We’ve mentioned in a few different blogs that steering locks are a great way to put off thieves. But what should you look for when you’re buying one? Here we review some popular models and discuss what they have going for them. 

We’re going in order of cheapest to most expensive. But first…

What do steering locks do?

As the name suggests, they lock your steering wheel in place. That means even if someone breaks into your car and manages to get it started, they won’t be able to drive off with it.

Will a steering lock make your car impossible to steal? No. But it can help a lot. Often, it’ll take power tools to get through one. That means making loads of noise – something thieves usually prefer to avoid. 

A rather snazzy example of a steering lock.

On top of that, thieves are increasingly going for high-tech tactics – using signal boosters to get into keyless cars. Given these crimes can be a lot easier to pull off than traditional thefts, crooks may not be equipped to deal with a good old steering lock. 

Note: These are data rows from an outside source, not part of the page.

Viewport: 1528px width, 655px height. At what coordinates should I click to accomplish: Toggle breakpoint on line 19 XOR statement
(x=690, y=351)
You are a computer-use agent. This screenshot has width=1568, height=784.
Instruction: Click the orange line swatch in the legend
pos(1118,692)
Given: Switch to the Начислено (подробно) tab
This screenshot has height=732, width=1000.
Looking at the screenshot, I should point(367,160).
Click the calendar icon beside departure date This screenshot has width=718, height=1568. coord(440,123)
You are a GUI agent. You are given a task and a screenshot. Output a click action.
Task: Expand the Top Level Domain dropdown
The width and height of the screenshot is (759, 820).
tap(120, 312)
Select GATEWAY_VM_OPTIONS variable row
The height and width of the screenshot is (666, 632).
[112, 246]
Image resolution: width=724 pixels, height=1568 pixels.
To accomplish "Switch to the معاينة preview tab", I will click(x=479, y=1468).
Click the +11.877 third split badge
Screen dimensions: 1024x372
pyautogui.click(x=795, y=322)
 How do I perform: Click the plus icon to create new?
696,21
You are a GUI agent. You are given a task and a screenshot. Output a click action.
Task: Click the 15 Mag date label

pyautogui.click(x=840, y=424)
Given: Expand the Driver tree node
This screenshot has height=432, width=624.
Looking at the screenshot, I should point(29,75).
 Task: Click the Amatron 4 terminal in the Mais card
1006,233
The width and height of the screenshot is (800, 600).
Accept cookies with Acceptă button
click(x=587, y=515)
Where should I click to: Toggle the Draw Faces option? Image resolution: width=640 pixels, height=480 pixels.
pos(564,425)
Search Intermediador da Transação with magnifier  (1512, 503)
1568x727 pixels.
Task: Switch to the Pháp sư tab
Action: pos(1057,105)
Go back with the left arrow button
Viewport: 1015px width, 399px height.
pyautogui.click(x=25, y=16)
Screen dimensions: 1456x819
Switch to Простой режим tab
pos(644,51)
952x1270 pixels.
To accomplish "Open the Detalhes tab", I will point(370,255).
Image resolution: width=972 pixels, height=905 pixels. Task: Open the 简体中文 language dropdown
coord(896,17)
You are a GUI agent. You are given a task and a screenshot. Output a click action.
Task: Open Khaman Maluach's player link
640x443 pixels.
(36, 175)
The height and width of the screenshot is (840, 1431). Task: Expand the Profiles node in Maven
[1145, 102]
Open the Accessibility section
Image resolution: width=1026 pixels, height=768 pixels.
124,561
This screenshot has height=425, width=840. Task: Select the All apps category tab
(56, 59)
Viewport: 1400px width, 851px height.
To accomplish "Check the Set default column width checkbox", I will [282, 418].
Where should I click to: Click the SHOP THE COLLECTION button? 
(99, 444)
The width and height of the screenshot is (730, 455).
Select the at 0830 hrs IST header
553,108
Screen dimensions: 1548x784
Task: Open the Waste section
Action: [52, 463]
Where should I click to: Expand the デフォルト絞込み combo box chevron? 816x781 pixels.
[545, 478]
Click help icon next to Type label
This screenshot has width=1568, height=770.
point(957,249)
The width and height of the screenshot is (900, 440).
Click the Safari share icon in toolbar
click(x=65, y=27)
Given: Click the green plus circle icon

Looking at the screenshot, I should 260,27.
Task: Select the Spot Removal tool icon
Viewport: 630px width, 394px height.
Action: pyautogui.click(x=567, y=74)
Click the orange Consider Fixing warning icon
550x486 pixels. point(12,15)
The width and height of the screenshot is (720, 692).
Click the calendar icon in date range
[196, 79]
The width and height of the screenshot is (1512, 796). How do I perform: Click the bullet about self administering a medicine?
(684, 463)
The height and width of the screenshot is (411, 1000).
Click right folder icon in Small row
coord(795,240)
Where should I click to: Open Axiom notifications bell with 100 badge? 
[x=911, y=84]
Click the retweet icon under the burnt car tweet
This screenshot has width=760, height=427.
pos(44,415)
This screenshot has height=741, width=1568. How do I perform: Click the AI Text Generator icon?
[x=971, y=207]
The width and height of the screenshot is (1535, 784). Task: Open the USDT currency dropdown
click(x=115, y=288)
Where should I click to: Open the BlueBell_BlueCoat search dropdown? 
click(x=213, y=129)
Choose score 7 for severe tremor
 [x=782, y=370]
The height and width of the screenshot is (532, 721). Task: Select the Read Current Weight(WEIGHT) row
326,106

The truth is, there’s plenty of cars around for thieves to target. They’ll naturally go for the easiest options. If you’ve got a steering lock, that probably isn’t you. 

Alright. With that said, let’s look at some locks…

Streetwize Double Hook steering lock- around £20.

Like a lot of things, you generally get what you pay for with steering locks, so you can expect the cheapest options to be less effective than others. Someone who really knows what they’re doing can remove this kind of lock pretty quick (in about 10 seconds, in fact). 

But if you’re on a budget, having something in place is way better than nothing. And of the options around the £20 mark, this seems to get better reviews than its competitors.

Stoplock Original steering lock – around £30.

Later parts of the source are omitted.